On Tue, 13 Jul 1999, Niall Smart wrote:
> "Brian F. Feldman" wrote:
>
> > On Mon, 12 Jul 1999, Sheldon Hearn wrote:
> > > On Sun, 11 Jul 1999 12:47:30 MST, Doug wrote:
> > >
> > > > Finally, Brian might want to search the bugtraq archives before
> > > > he commits anything. There have been quite a few identd related
> > > > discussions, and it would be points in our favor if we didn't come out
> > > > with anything that had known exploits.
> [snip]
> >
> > It's "out with the bad, in with the good." Pidentd code is pretty terrible.
>
> Agreed, nobody wants a monstrosity of an ident daemon in the base
> system.
>
> > The only security concerns with my code were wrt FAKEID, and those were
> > mostly fixed (mostly meaning that a symlink _may_ be opened, but it won't
> > be read.)
>
> Your code is still insecure, I can still obtain 16 characters of the
> first line of any file in the system just by symlinking to it. I
> don't see how you expect your checks to defeat that. What you should
> do is setgid && setuid to the user returned by net.inet.tcp.getcred
> immediately after doing the sysctl.
Actually, I need to seteuid and setegid, because a setuid/setgid gives the
user access to ident's process space. Anyway, I just forgot to upload the
latest version of the patch. I also nuked it on MY system :/ But I just
rewrote it (a bit better, too.) It's updated on freefall now.
>
> Or even better take out this FAKEID stuff.
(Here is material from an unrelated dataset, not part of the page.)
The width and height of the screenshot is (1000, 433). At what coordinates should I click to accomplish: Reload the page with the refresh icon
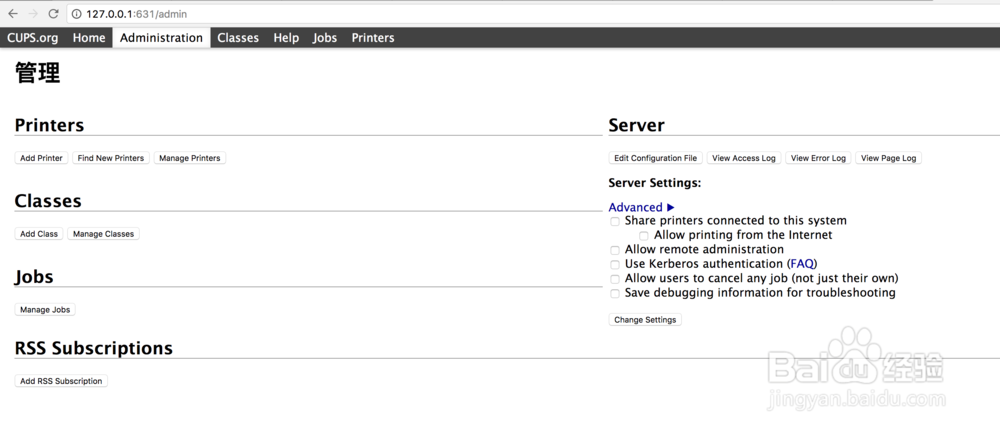pyautogui.click(x=54, y=14)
I'd rather keep it in, non-default, and semi-supported.
>
> > If anyone wants to audit my code for security, I invite them to.
> > But frankly, I highly doubt anyone will find anything to exploit.
>
> Heh, famous last words.
Is this my last stand?
>
> > And, why would bugtraq advisories against other identds apply to my
> > ident_stream service? This is an entirely different code base.
>
> That doesn't matter, different programmers make the same mistakes
> and assumptions when solving the same problem (there is research
> into the effectiveness of N-way programming which shows this) and
> many attacks are against subtle implementation mistakes which you
> may also make.
Ahh, but I don't make assumptions on input. I know that anything can happen.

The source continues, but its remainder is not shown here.